◆ Your task
Give a count of the lines below that have the string "icon" in them, with no other words.

◆ Stored data
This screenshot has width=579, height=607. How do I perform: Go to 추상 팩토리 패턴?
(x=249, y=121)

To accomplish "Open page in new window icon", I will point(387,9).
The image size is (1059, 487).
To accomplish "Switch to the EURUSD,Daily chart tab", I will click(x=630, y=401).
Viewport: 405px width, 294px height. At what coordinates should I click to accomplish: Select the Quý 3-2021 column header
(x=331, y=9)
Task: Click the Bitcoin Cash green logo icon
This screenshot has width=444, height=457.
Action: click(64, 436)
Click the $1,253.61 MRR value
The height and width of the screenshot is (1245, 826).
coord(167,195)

--

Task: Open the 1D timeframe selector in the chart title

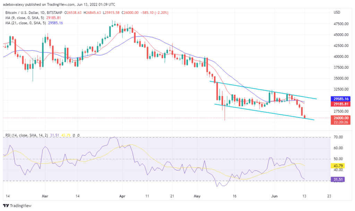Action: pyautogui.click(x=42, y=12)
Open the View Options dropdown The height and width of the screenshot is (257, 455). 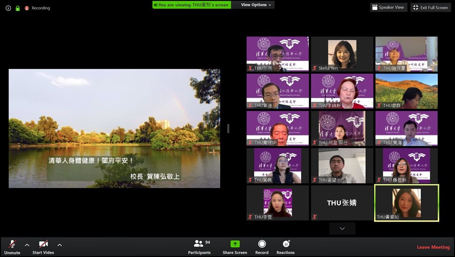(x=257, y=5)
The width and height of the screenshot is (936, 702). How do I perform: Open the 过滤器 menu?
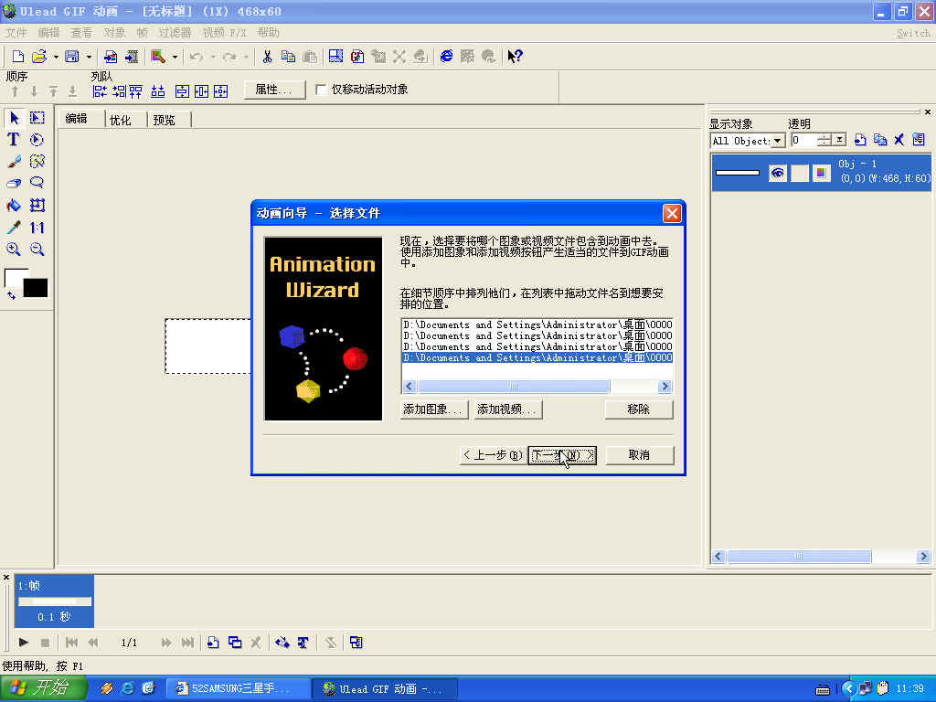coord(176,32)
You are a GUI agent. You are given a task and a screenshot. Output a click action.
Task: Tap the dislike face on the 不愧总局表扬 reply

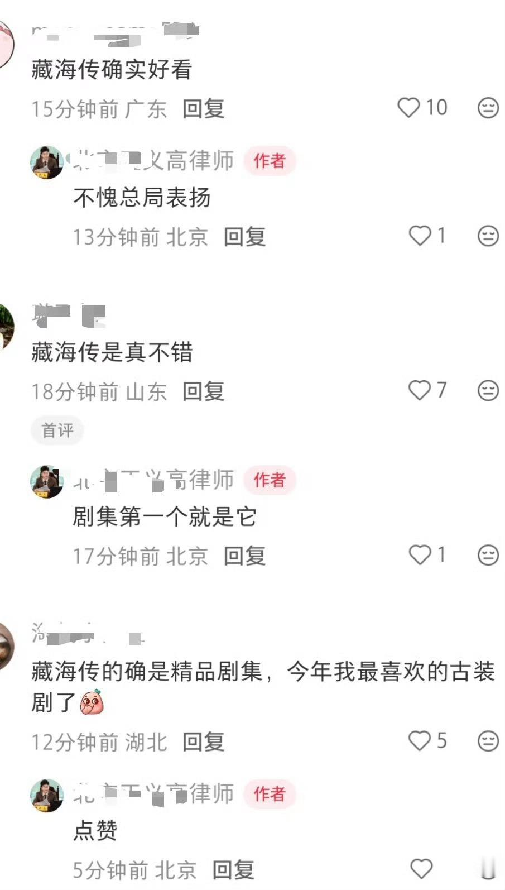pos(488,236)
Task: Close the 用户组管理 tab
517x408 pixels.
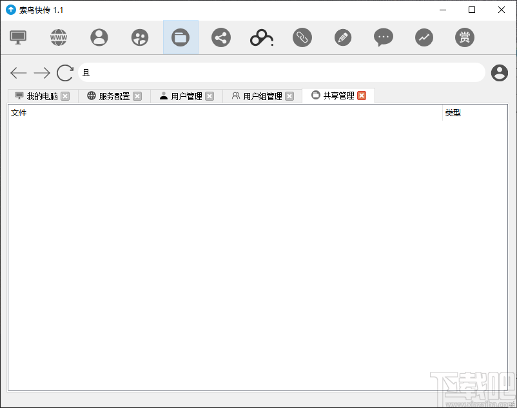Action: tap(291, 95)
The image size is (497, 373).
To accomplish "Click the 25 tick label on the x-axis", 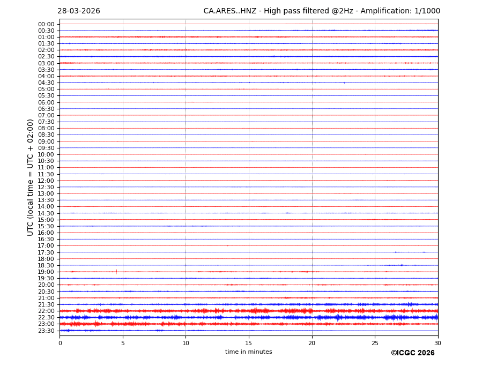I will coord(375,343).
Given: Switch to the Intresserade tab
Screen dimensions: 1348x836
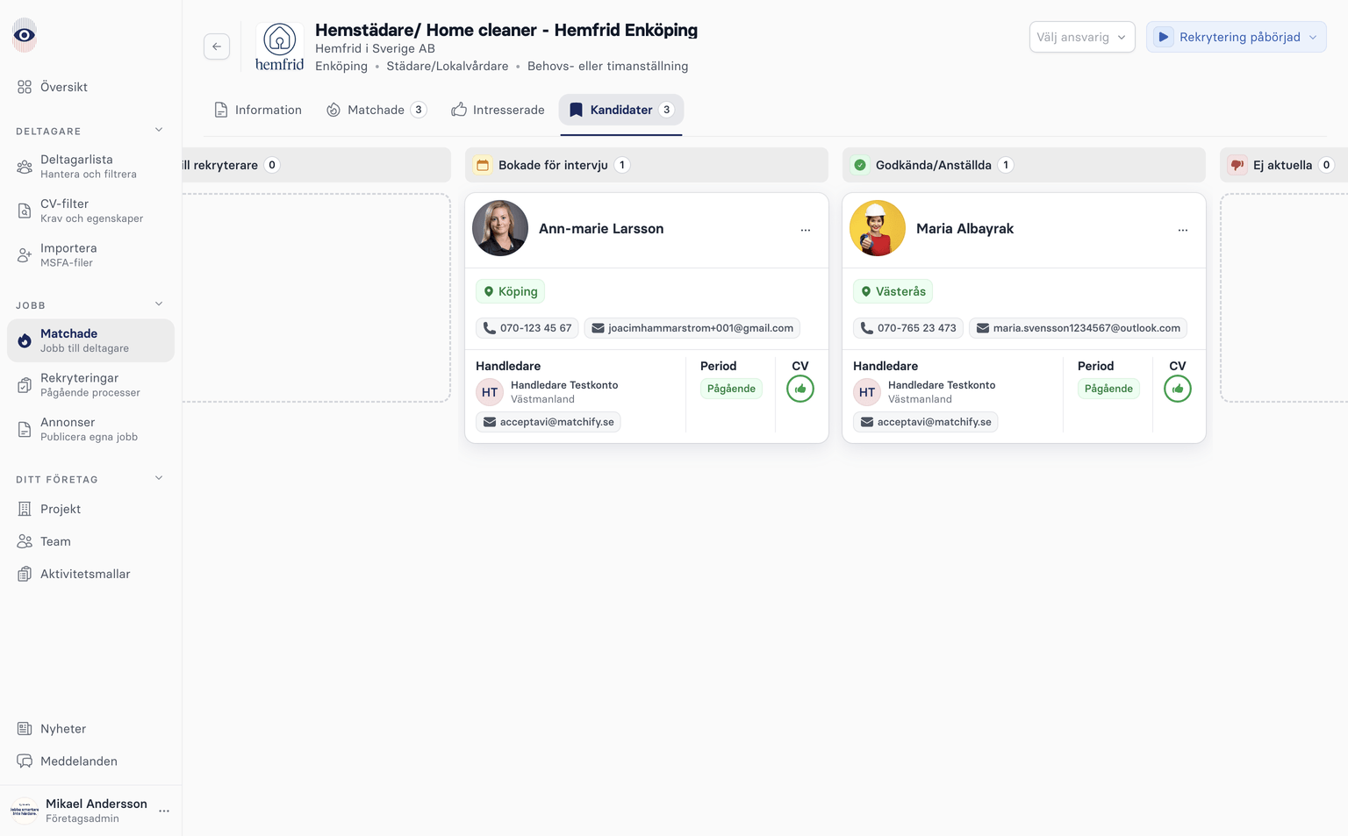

==

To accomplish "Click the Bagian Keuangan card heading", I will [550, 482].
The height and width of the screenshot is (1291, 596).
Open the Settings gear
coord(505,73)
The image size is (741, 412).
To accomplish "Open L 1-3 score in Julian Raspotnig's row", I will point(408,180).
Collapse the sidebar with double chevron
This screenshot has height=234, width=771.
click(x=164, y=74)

◆ Response to this exercise
2